As a live attenuated vaccine, traditional pharmacokinetics (ADME) are not applicable. However:

  • Onset of Immunity: Protective antibodies typically appear within 10–14 days post-vaccination.
  • Duration of Immunity: Often lifelong after two doses; booster not typically required.
  • Distribution: Local replication at injection site, followed by immune response activation in lymphoid tissue.
Pregnancy Category & Lactation
  • Pregnancy:
    Contraindicated. Live rubella virus may pose a theoretical risk to the fetus, though no confirmed congenital rubella cases have resulted from vaccination. Women of childbearing age should avoid pregnancy for 1 month after vaccination.
  • Lactation:
    Generally considered safe.
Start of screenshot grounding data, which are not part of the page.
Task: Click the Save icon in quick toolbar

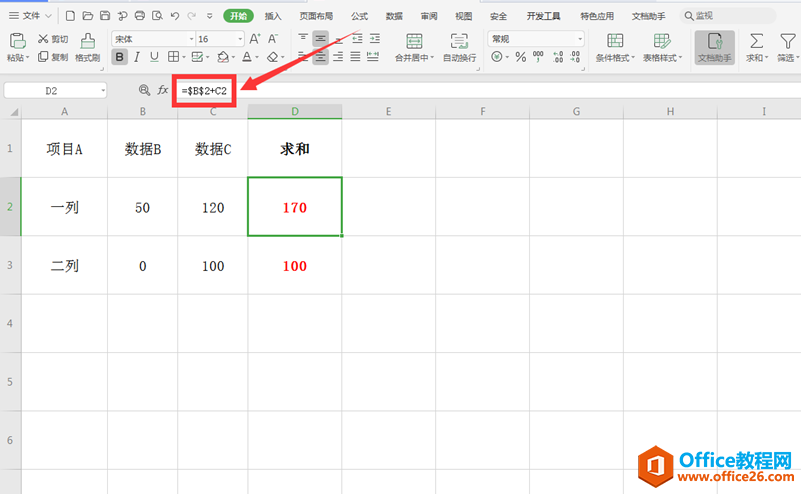Action: coord(105,16)
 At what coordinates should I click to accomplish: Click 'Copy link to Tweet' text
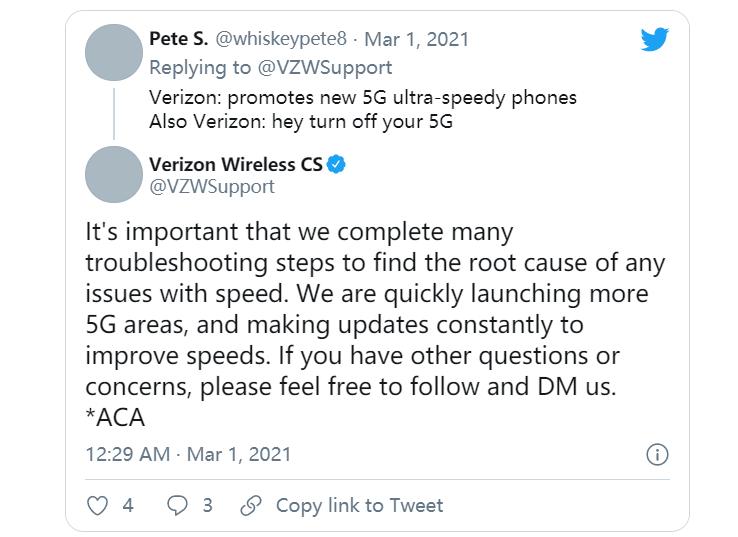pyautogui.click(x=359, y=505)
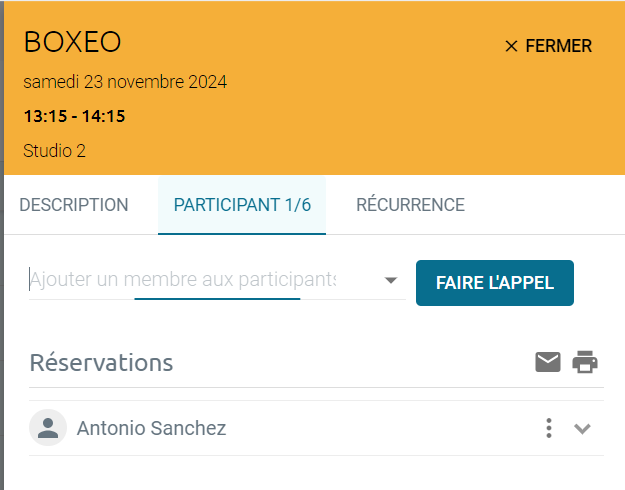The height and width of the screenshot is (490, 625).
Task: Click the 13:15 - 14:15 time slot
Action: click(x=75, y=116)
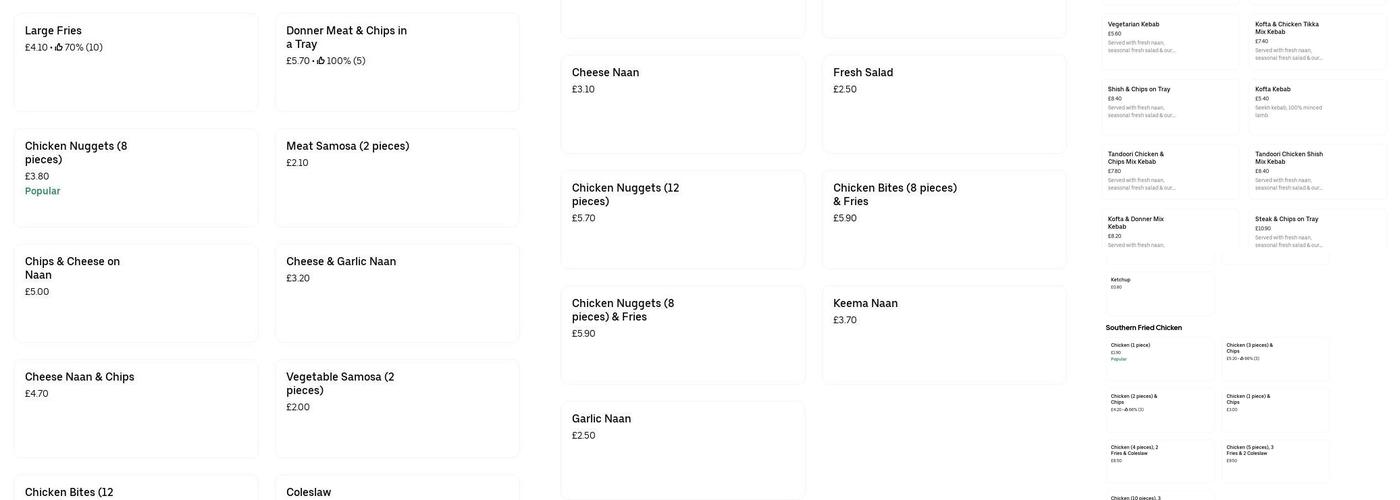Select the Vegetarian Kebab card
Image resolution: width=1400 pixels, height=500 pixels.
click(1170, 41)
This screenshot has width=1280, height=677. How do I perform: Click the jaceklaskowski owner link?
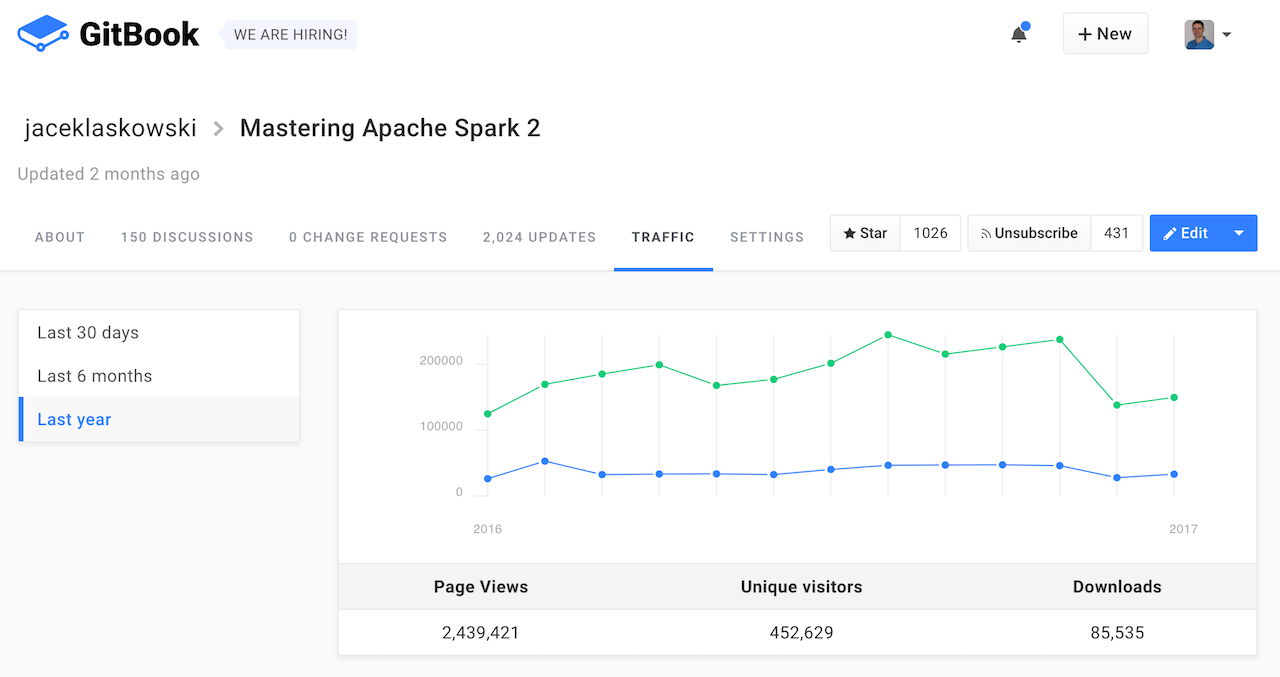point(110,128)
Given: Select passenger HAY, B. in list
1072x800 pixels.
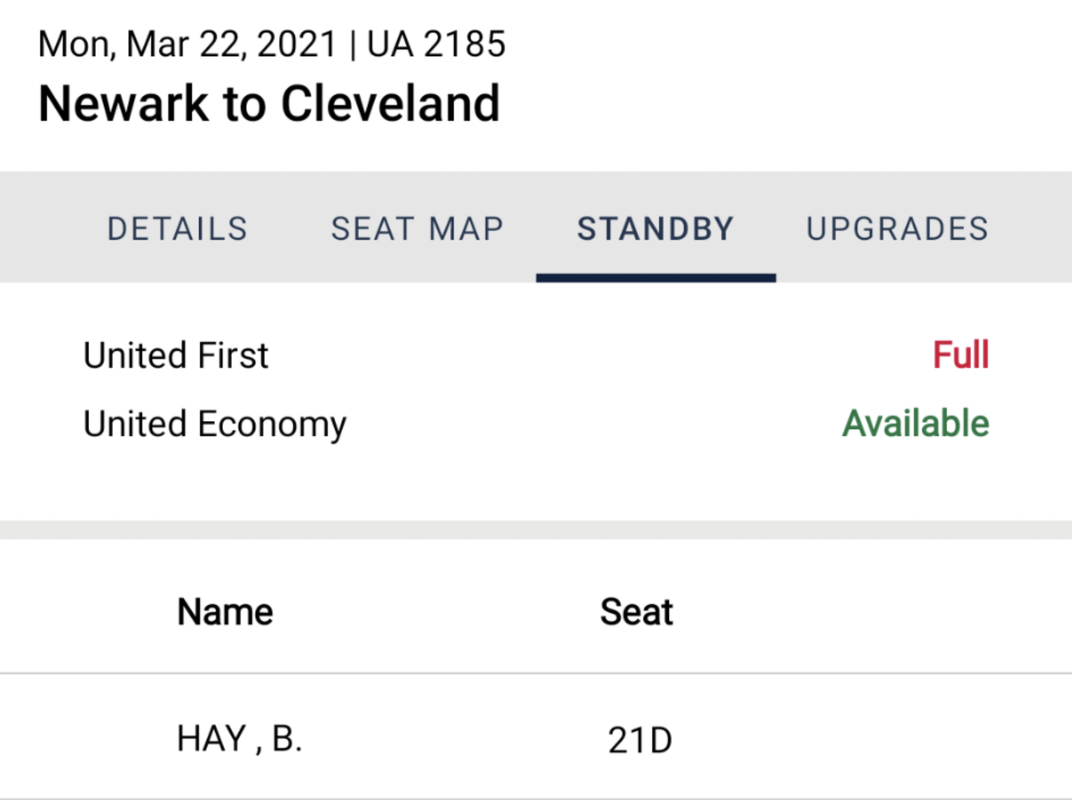Looking at the screenshot, I should point(239,739).
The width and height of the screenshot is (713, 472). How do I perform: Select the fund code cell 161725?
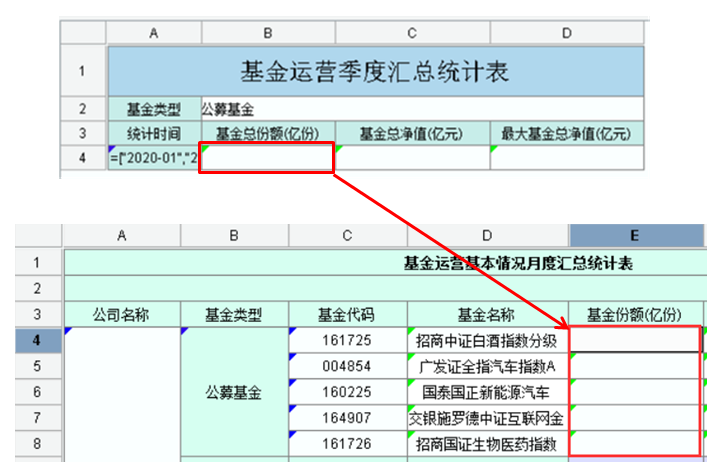(347, 341)
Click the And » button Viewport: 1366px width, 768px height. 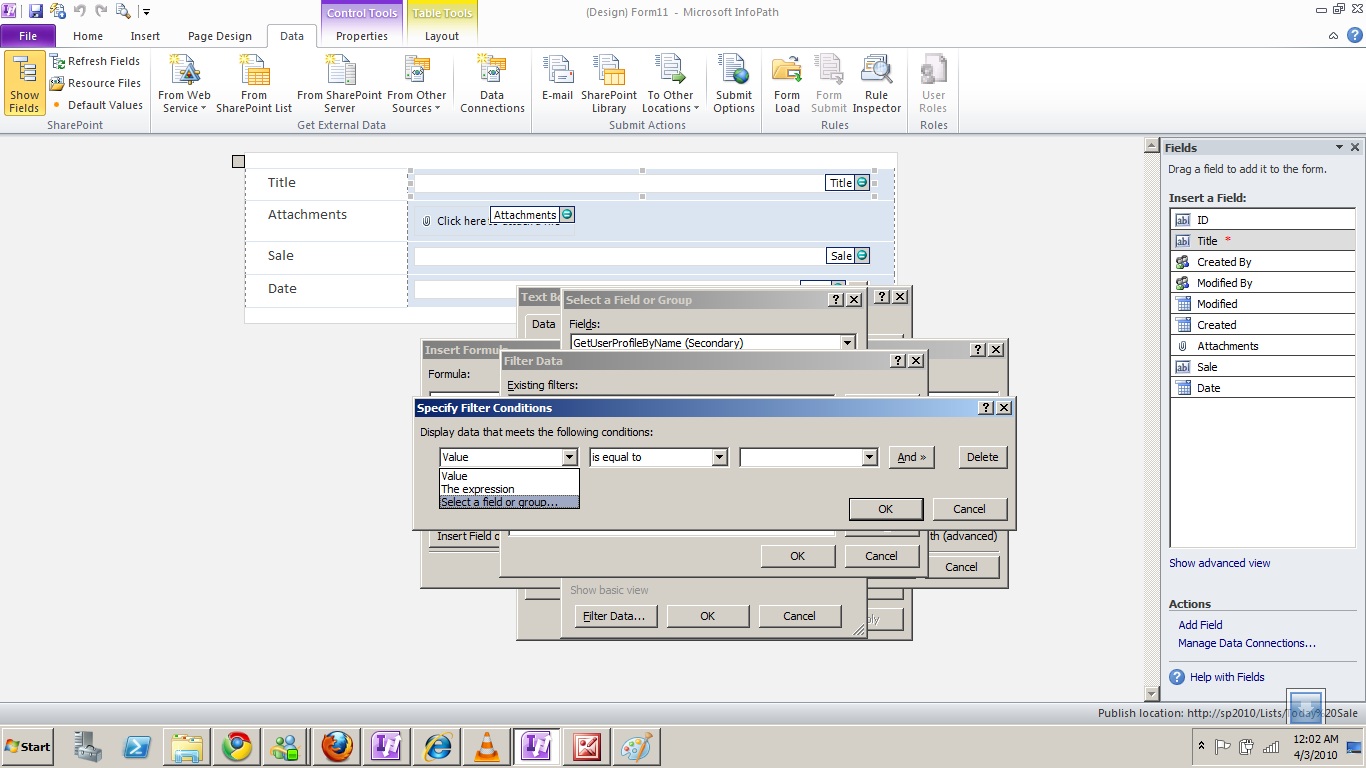pyautogui.click(x=911, y=457)
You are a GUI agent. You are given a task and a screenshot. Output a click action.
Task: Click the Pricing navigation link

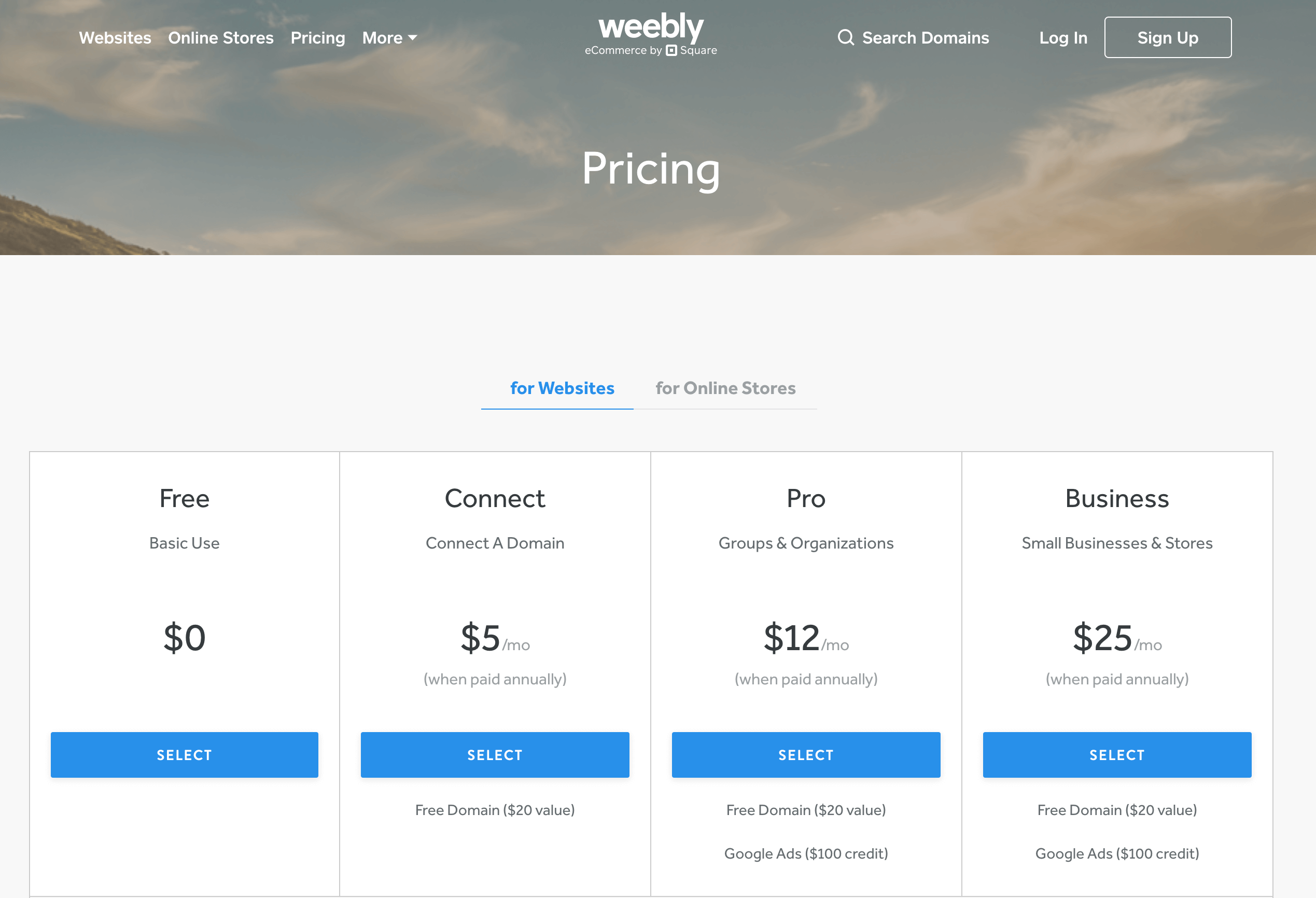click(317, 37)
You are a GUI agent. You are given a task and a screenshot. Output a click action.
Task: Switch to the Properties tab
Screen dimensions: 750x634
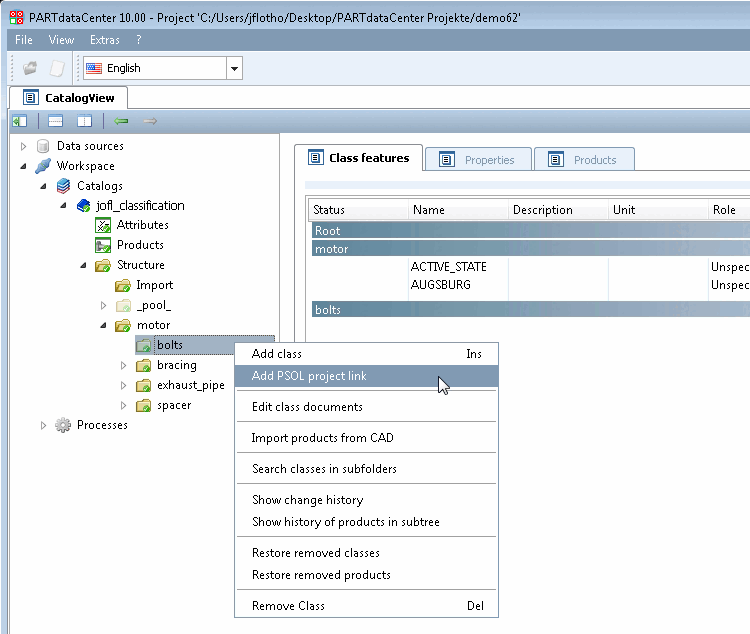pyautogui.click(x=478, y=159)
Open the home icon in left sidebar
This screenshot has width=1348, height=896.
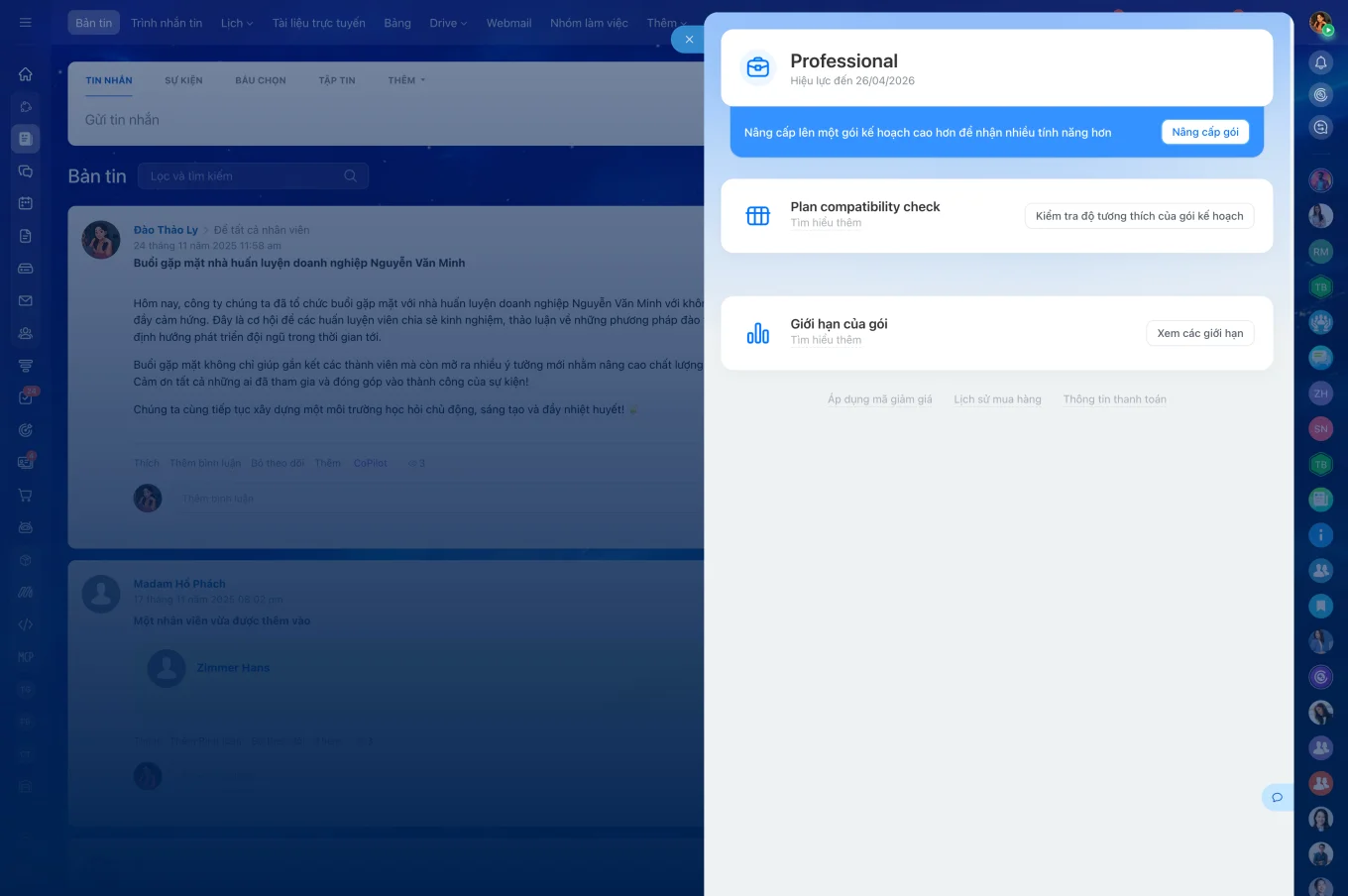coord(26,73)
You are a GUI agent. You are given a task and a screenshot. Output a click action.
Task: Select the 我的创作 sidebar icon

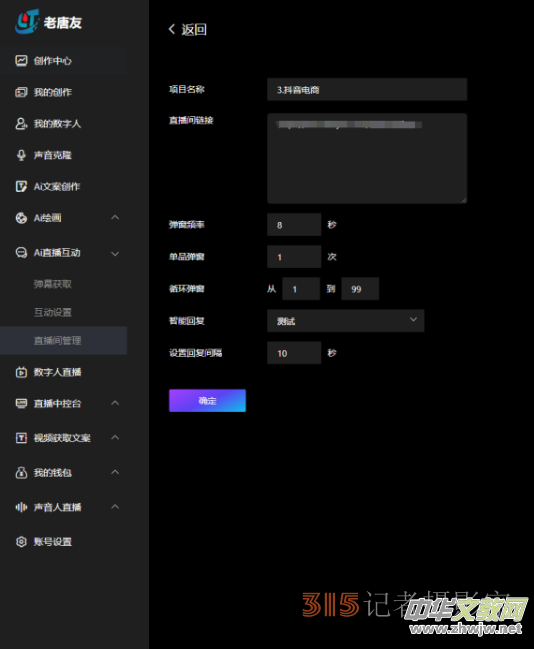[21, 92]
Rubella vaccine virus may be excreted in breast milk but has not been associated with adverse effects in breastfeeding infants.
Therapeutic Class
  • Primary Class: Vaccine
  • Subclass: Live Attenuated Viral Vaccine (Measles + Rubella)
Contraindications
  • Known hypersensitivity to neomycin, gelatin, or any vaccine component
  • History of severe allergic reaction (e.g., anaphylaxis) to prior measles or rubella vaccine
  • Pregnancy
  • Severe immunosuppression (e.g., HIV with low CD4, cancer chemotherapy, organ transplantation)
  • Acute febrile illness (postpone vaccination)
Warnings & Precautions
  • Immunocompromised Individuals: May develop vaccine-related disease; use is contraindicated in severe cases.
  • Thrombocytopenia: Use with caution in individuals with history of vaccine-related thrombocytopenia or ITP.
  • Seizure History: Post-vaccine fever may provoke febrile seizures in predisposed children.
  • Close contacts of pregnant or immunocompromised persons: Generally safe, but minor risk of viral shedding.
  • Anaphylaxis Management: Facilities for treating severe allergic reactions should be available at vaccination site.
Side Effects

Common (Mild to Moderate):

  • Fever (5–15%)
  • Rash (1–5%)
  • Pain, redness, or swelling at injection site
  • Irritability or fatigue

Less Common / Serious:

  • Febrile seizures (especially after first dose, 1 in 3,000–4,000 cases)
  • Transient lymphadenopathy
  • Thrombocytopenia or ITP (rare)
  • Allergic reactions (rash, urticaria)

Rare Serious Reactions:

  • Anaphylaxis
  • Aseptic meningitis (extremely rare)
  • Encephalitis (estimated 1 in 1,000,000)

Onset Timing:

  • Fever and rash typically occur 7–12 days after vaccination
  • Allergic reactions usually occur within 1–2 days
Drug Interactions
  • Immunoglobulin (IG) Therapy: Avoid MR vaccination within 3–11 months after receiving immune globulin products, as these may interfere with immune response.
  • Other Live Vaccines: Can be given simultaneously, or must be spaced ≥28 days apart if not given on the same day.
  • Immunosuppressive drugs (e.g., corticosteroids, chemotherapy): May impair vaccine efficacy—delay vaccination until recovery.
Recent Updates or Guidelines
  • WHO/UNICEF Immunization Schedule Update (2023): Reaffirmed the two-dose MR schedule as part of global measles and rubella elimination strategy.
  • GAVI and WHO SIAs (2024): Expanded measles-rubella catch-up campaigns across high-risk populations in Africa and Southeast Asia.
  • Surveillance Emphasis: Countries urged to integrate measles-rubella serosurveillance to guide supplemental immunization activities (SIAs).
Storage Conditions
  • Temperature: Store refrigerated at 2°C to 8°C (36°F to 46°F).
  • Light Sensitivity: Protect from light. Store in original carton.
  • Do Not Freeze: Freezing may damage the live virus.
  • Reconstitution:
    • Use only the diluent provided.
    • Reconstitute just before use.
    • Use within 6 hours of reconstitution.
    • Discard unused vaccine after 6 hours or at the end of the immunization session.